• **Exercise brief**: Whether an entry is long or short, retype it exactly.

:::

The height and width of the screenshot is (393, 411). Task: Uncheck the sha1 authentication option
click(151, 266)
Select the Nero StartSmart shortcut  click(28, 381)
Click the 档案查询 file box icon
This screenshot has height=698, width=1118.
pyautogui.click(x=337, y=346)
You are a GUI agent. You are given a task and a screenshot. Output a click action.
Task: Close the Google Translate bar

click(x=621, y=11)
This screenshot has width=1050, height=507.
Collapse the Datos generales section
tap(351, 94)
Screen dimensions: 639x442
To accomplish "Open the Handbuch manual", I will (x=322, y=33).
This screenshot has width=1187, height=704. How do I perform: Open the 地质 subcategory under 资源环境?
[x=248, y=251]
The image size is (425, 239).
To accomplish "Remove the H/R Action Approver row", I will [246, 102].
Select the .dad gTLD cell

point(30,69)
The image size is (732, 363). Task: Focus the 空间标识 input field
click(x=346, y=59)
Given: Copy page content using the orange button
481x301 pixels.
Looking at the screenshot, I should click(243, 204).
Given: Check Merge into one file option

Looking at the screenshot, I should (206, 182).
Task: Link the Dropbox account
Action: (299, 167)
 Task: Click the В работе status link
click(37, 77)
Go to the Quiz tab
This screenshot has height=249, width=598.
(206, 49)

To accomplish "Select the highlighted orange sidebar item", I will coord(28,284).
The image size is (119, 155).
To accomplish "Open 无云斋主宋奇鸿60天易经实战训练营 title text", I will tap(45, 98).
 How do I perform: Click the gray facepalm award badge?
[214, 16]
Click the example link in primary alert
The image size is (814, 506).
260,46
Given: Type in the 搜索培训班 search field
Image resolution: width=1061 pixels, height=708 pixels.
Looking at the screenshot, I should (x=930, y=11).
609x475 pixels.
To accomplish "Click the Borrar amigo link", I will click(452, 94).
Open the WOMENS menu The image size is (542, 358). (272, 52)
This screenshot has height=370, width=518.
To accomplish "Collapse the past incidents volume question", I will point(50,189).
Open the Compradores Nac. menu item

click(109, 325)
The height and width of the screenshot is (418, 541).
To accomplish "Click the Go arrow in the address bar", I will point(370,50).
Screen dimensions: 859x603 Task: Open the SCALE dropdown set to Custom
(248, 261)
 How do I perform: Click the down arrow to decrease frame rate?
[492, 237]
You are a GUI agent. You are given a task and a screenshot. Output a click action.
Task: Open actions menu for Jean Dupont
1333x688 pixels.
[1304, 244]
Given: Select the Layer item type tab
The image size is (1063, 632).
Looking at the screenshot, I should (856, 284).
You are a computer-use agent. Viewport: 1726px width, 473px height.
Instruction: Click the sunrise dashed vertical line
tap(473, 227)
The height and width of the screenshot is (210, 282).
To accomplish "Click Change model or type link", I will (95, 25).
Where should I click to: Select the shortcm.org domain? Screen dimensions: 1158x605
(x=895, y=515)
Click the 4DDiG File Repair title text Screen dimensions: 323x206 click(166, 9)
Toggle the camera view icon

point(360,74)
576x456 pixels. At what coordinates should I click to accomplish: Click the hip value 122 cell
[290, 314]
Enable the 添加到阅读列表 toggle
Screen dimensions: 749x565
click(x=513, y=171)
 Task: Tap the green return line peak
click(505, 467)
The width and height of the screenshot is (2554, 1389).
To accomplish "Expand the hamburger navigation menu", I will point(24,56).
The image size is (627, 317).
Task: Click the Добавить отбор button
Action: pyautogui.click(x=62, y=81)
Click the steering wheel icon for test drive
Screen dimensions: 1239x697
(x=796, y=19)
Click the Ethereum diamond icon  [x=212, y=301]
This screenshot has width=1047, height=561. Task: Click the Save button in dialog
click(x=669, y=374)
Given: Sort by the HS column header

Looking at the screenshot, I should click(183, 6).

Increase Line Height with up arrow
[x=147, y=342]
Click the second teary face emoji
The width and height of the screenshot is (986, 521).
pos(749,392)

:::

• **Task result**:
The height and width of the screenshot is (393, 411). Task: Uncheck the sha1 authentication option
click(151, 266)
Select the Nero StartSmart shortcut  click(28, 381)
Click the 档案查询 file box icon
This screenshot has height=698, width=1118.
pyautogui.click(x=337, y=346)
You are a GUI agent. You are given a task and a screenshot. Output a click action.
Task: Close the Google Translate bar

click(x=621, y=11)
This screenshot has width=1050, height=507.
Collapse the Datos generales section
tap(351, 94)
Screen dimensions: 639x442
To accomplish "Open the Handbuch manual", I will (x=322, y=33).
This screenshot has width=1187, height=704. How do I perform: Open the 地质 subcategory under 资源环境?
[x=248, y=251]
The image size is (425, 239).
To accomplish "Remove the H/R Action Approver row", I will [246, 102].
Select the .dad gTLD cell

point(30,69)
The image size is (732, 363). Task: Focus the 空间标识 input field
click(x=346, y=59)
Given: Copy page content using the orange button
481x301 pixels.
Looking at the screenshot, I should click(243, 204).
Given: Check Merge into one file option

Looking at the screenshot, I should (206, 182).
Task: Link the Dropbox account
Action: (299, 167)
 Task: Click the В работе status link
click(37, 77)
Go to the Quiz tab
This screenshot has height=249, width=598.
(206, 49)

To accomplish "Select the highlighted orange sidebar item", I will coord(28,284).
The image size is (119, 155).
To accomplish "Open 无云斋主宋奇鸿60天易经实战训练营 title text", I will tap(45, 98).
 How do I perform: Click the gray facepalm award badge?
[214, 16]
Click the example link in primary alert
The image size is (814, 506).
260,46
Given: Type in the 搜索培训班 search field
Image resolution: width=1061 pixels, height=708 pixels.
Looking at the screenshot, I should (x=930, y=11).
609x475 pixels.
To accomplish "Click the Borrar amigo link", I will click(452, 94).
Open the WOMENS menu The image size is (542, 358). (272, 52)
This screenshot has height=370, width=518.
To accomplish "Collapse the past incidents volume question", I will point(50,189).
Open the Compradores Nac. menu item

click(109, 325)
The height and width of the screenshot is (418, 541).
To accomplish "Click the Go arrow in the address bar", I will point(370,50).
Screen dimensions: 859x603 Task: Open the SCALE dropdown set to Custom
(248, 261)
 How do I perform: Click the down arrow to decrease frame rate?
[492, 237]
You are a GUI agent. You are given a task and a screenshot. Output a click action.
Task: Open actions menu for Jean Dupont
1333x688 pixels.
[1304, 244]
Given: Select the Layer item type tab
The image size is (1063, 632).
Looking at the screenshot, I should (856, 284).
You are a computer-use agent. Viewport: 1726px width, 473px height.
Instruction: Click the sunrise dashed vertical line
tap(473, 227)
The height and width of the screenshot is (210, 282).
To accomplish "Click Change model or type link", I will (95, 25).
Where should I click to: Select the shortcm.org domain? Screen dimensions: 1158x605
(x=895, y=515)
Click the 4DDiG File Repair title text Screen dimensions: 323x206 click(166, 9)
Toggle the camera view icon

point(360,74)
576x456 pixels. At what coordinates should I click to accomplish: Click the hip value 122 cell
[290, 314]
Enable the 添加到阅读列表 toggle
Screen dimensions: 749x565
click(x=513, y=171)
 Task: Tap the green return line peak
click(505, 467)
The width and height of the screenshot is (2554, 1389).
To accomplish "Expand the hamburger navigation menu", I will point(24,56).
The image size is (627, 317).
Task: Click the Добавить отбор button
Action: pyautogui.click(x=62, y=81)
Click the steering wheel icon for test drive
Screen dimensions: 1239x697
(x=796, y=19)
Click the Ethereum diamond icon  [x=212, y=301]
This screenshot has width=1047, height=561. Task: Click the Save button in dialog
click(x=669, y=374)
Given: Sort by the HS column header

Looking at the screenshot, I should click(183, 6).

Increase Line Height with up arrow
[x=147, y=342]
Click the second teary face emoji
The width and height of the screenshot is (986, 521).
pos(749,392)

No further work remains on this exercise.